Skip to content

SherineAwad/gatkVariantCalling

Repository files navigation

Snakemake License DOI

Snakemake Workflow for Variant Calling

This is a GATK variant calling snakemake pipeline written by Sherine Awad.

We are using GATK4 GVCF mode. To run the pipeline, edit the config file to match your samples names and other parameters.

Your samples names should be listed by default in samples.tsv file. You can change this file name in config file if needed by editing the SAMPLES entry in the config file.

The pipeline expects samples with suffix ".r_1.fq.gz" and ".r_2.fq.gz" if samples are paired-end. Any prefix before this suffix is the sample name and to be written in the "samples.tsv". For single-end reads, the samples suffix is ".fq.gz" and any prefix before this suffix is written in the "samples.tsv". For example, if your sample name is sample1.s_1.r_1.fq.gz, then your sample name in the samples file should be sample1.s_1.

You need to update the config file with whether your samples are paired-end or single reads. If your samples are paired-end, then the PAIRD entry in the config file should be set to TRUE, otherwise, set the PAIRED entry in the config file to FALSE. You can change the samples.tsv name in the config file.

You need to update your interval list, by editing the intervals.list file to list only the chromosomes of interest. You can change the name of this file by editing the config file entry INTERVALS.

Dataset excerpts:
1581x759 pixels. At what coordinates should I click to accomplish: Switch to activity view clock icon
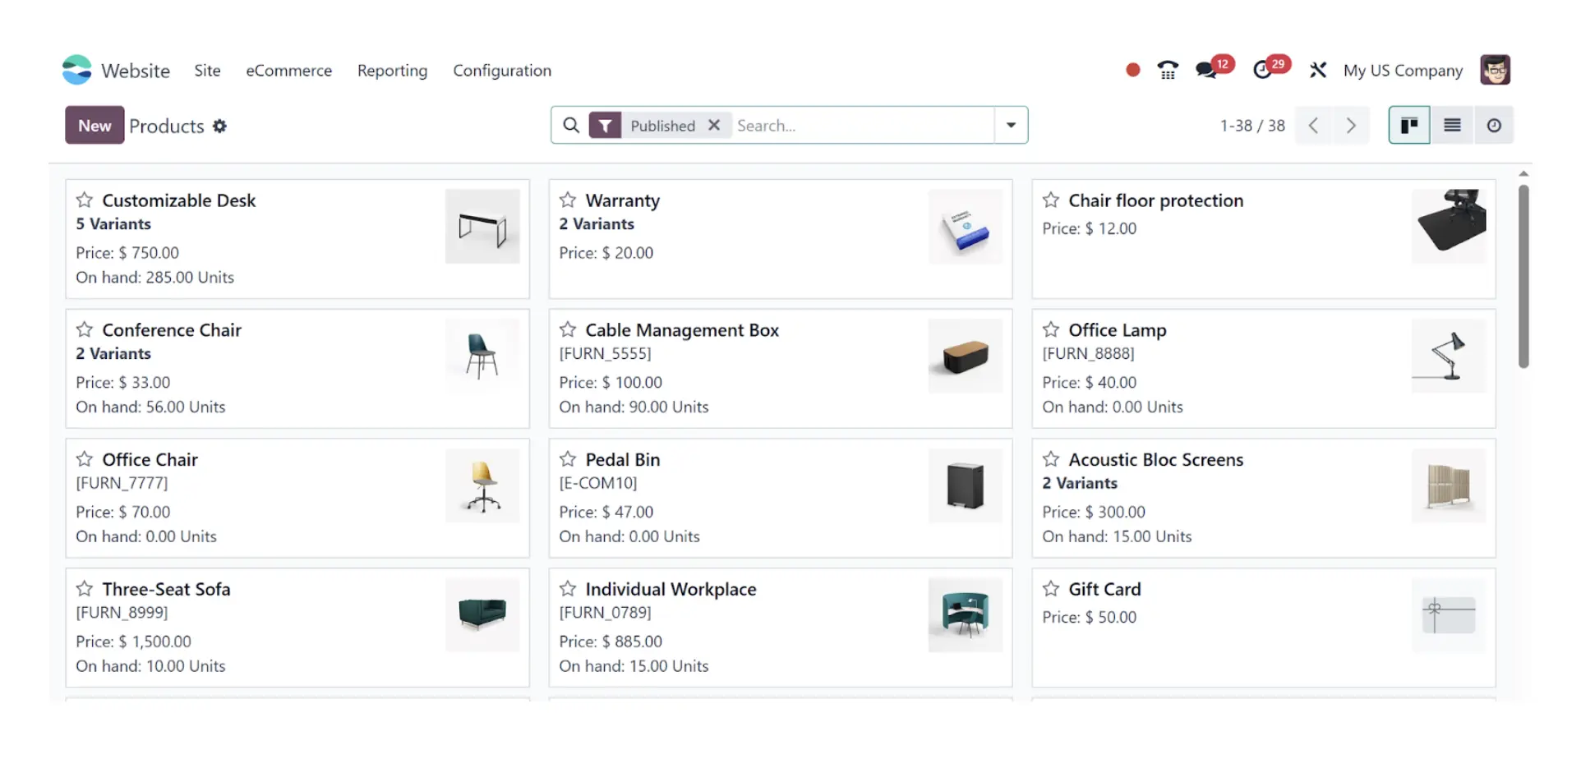pos(1494,126)
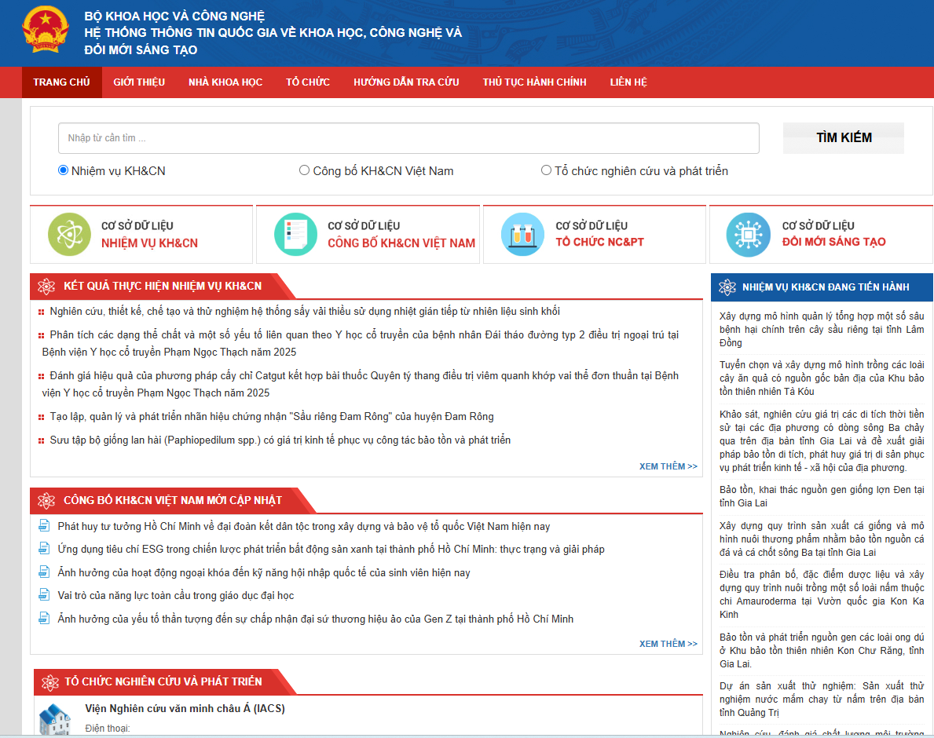Click the test tubes icon for Tổ chức NC&PT
The width and height of the screenshot is (934, 738).
pos(522,235)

Instructions:
A: Retype everything in the pipeline README from "Repository files navigation" down to "by Sherine Awad.".
B: From the pipeline README, list every filename suffix that the pipeline expects for sample read files.

Results of the exercise:
A:
Repository files navigation

Snakemake License DOI

Snakemake Workflow for Variant Calling

This is a GATK variant calling snakemake pipeline written by Sherine Awad.

B:
.r_1.fq.gz
.r_2.fq.gz
.fq.gz